**Exercise directions**
Using the records below, write out only the lines from the line containing "The image size is (533, 362)." up to and including the line containing "Given: Click the ContentSherpa", exactly, with no pictures.

**Dataset excerpts**
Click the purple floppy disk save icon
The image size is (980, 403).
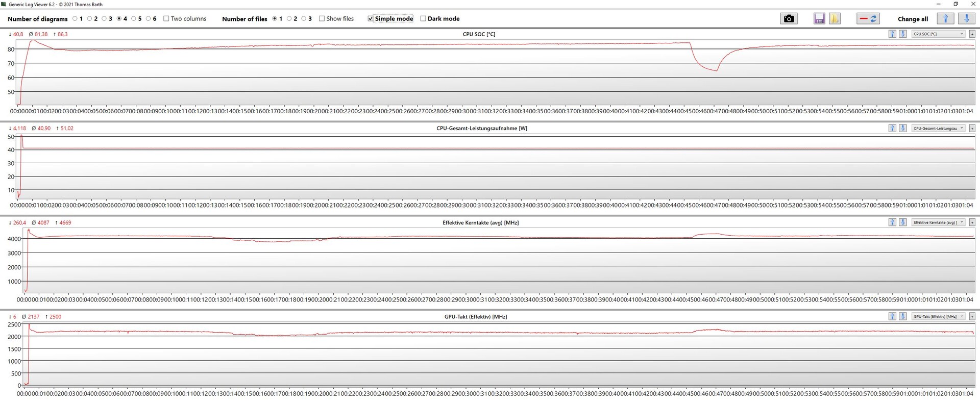[819, 19]
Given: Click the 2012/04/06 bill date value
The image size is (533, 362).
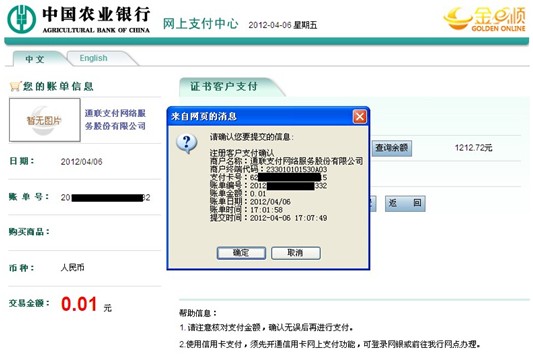Looking at the screenshot, I should [82, 162].
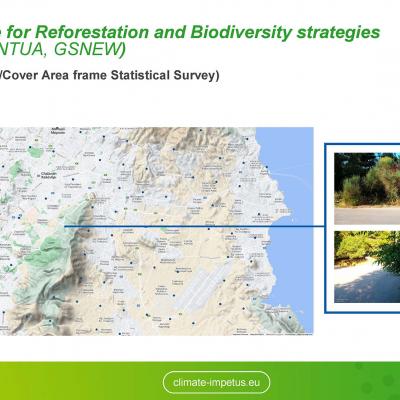
Task: Click the horizontal blue connector line
Action: pyautogui.click(x=194, y=227)
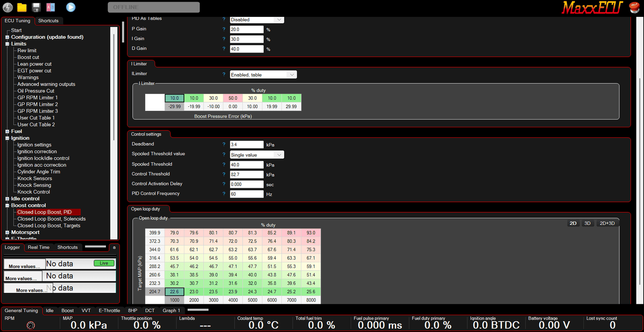644x332 pixels.
Task: Open the A/B compare tool icon
Action: 51,7
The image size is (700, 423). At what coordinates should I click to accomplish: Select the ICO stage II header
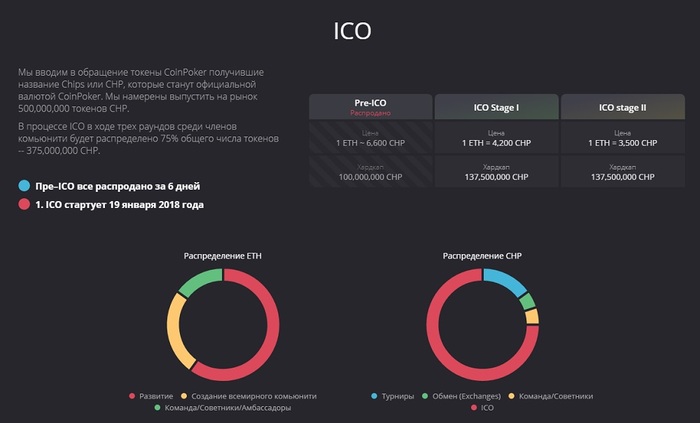tap(623, 107)
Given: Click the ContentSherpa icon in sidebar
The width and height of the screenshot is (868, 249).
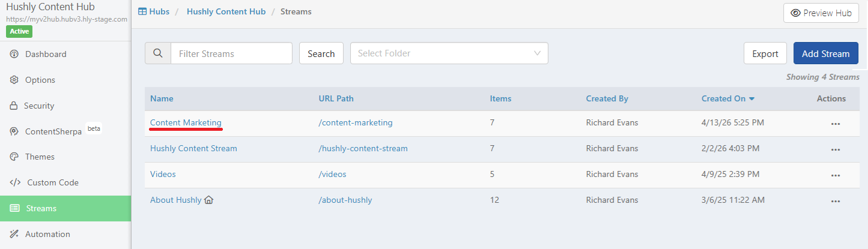Looking at the screenshot, I should [x=14, y=131].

**Response below**
The image size is (533, 362).
Looking at the screenshot, I should [82, 162].
Task: Click the horizontal blue connector line
Action: pyautogui.click(x=194, y=227)
644x332 pixels.
Task: Open the A/B compare tool icon
Action: 51,7
The image size is (700, 423). At what coordinates should I click to accomplish: Select the ICO stage II header
tap(623, 107)
Given: Click the ContentSherpa icon in sidebar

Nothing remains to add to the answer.